■ TEKS SUMBER
>>

KOMPAS/ADRIAN FAJRIANSYAH (DRI)

Penonton antusias menyaksikan lomba Pacuan Kuda Tradisional Gayo yang diselenggarakan untuk memperingati HUT RI ke-70 dari 17-23 Agustus 2015 di Lapangan Pacuan Kuda Belang Bebangka, Kecamatan Pegasing, Kabupaten Aceh Tengah, Provinsi Aceh, Sabtu (22/8). Pacuan Kuda Tradisional Gayo merupakan acara budaya masyarakat etnis Gayo, meliputi Bener Meriah, Aceh Tengah, dan Gayo Lues. Acara budaya itu diselenggarakan setahun dua kali saat ini, yakni HUT RI dan HUT kabupaten/kota Bener Meriah atau Aceh Tengah atau Gayo Lues. 

Tahun lalu sejumlah antropolog di Indonesia diminta menulis dalam sebuah antologi bertema "Budaya Unggul Nusantara". Buku ini diharapkan menjadi ensiklopedia etnografi Indonesia dengan konsep naratif yang lebih tebal. Penulis sendiri diminta memilih salah satu budaya unggul dari etnis Aceh.

Penulis memillih menggambarkan tentang Gayo: etnis kedua terbesar di Aceh yang kerap disalahpahami keberadaannya. Provinsi Aceh dianggap memiliki sembilan etnis tempatan (host ethnics) berdasarkan struktur bahasa. Di antara sembilan itu, ada etnis yang paling "ringkih", yaitu Haloban yang bertempat di Pulau Banyak, Singkil, yang jumlahnya hanya ribuan.

<<

(Baris dari sebuah dataset)

>>

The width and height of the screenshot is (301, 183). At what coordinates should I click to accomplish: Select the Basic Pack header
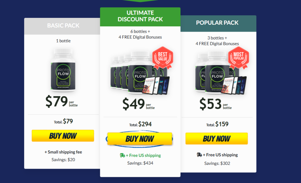63,26
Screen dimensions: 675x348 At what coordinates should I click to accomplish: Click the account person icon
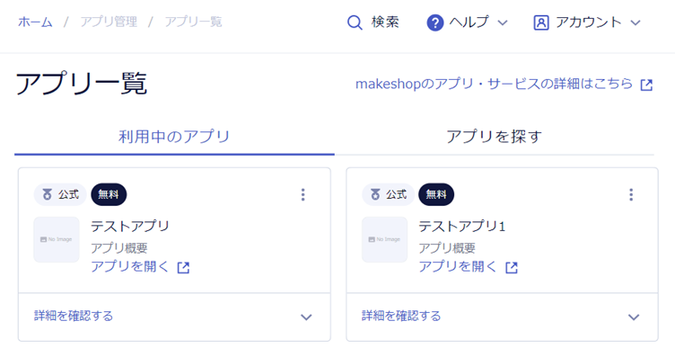pyautogui.click(x=541, y=22)
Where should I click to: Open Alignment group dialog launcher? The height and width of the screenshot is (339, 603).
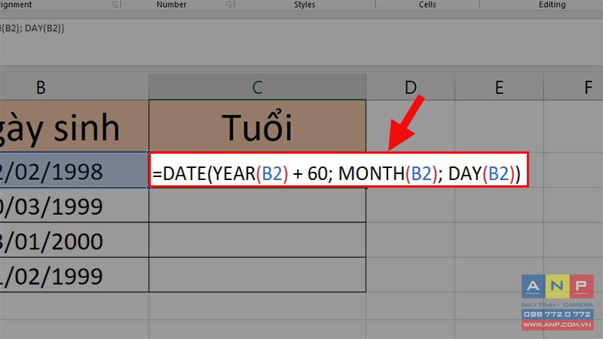click(115, 5)
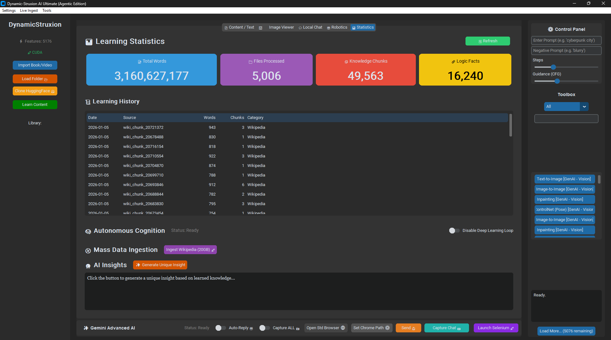Enable the Auto-Reply toggle

click(x=220, y=328)
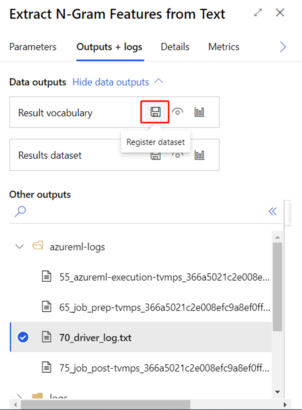The height and width of the screenshot is (410, 302).
Task: Collapse the azureml-logs folder
Action: pyautogui.click(x=19, y=246)
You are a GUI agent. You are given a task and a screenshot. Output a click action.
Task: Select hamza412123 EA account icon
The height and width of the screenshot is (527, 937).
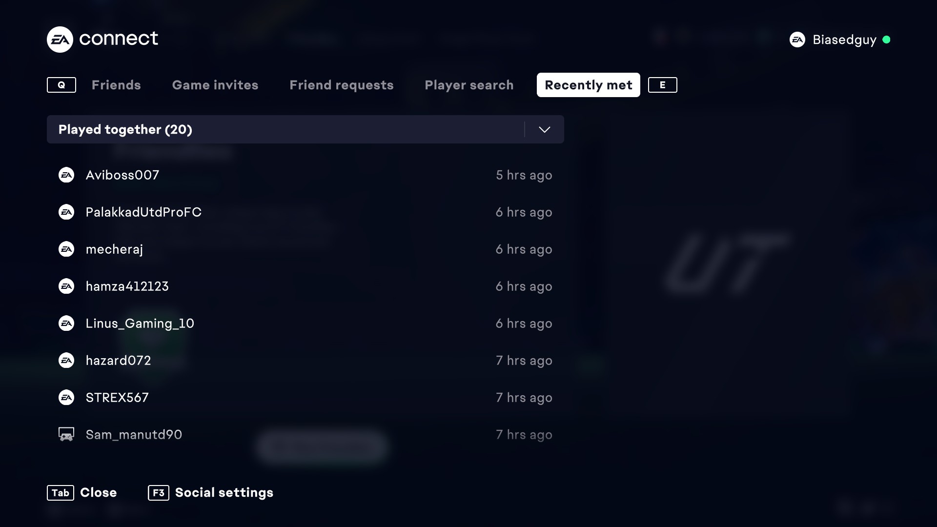tap(66, 286)
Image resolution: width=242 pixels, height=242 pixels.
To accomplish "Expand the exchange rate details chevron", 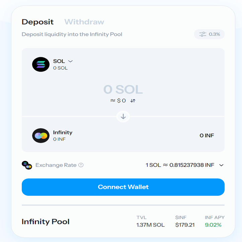I will coord(221,165).
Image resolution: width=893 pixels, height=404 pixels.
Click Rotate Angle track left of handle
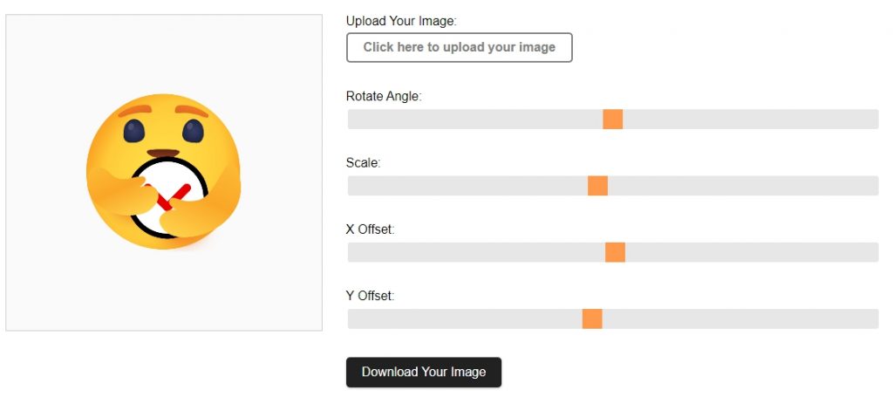point(475,119)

<<

■ TUGAS
Jawablah pertanyaan berikut berdasarkan teks tentang etnis Gayo.
(a) Di lapangan mana lomba Pacuan Kuda Tradisional Gayo diselenggarakan?
(b) Apa tema antologi yang ditulis sejumlah antropolog di Indonesia?
(c) Berapa etnis tempatan yang dianggap dimiliki Provinsi Aceh?

■ JAWABAN
(a) Di Lapangan Pacuan Kuda Belang Bebangka, Kecamatan Pegasing, Kabupaten Aceh Tengah, Provinsi Aceh.
(b) "Budaya Unggul Nusantara".
(c) Sembilan etnis tempatan, berdasarkan struktur bahasa.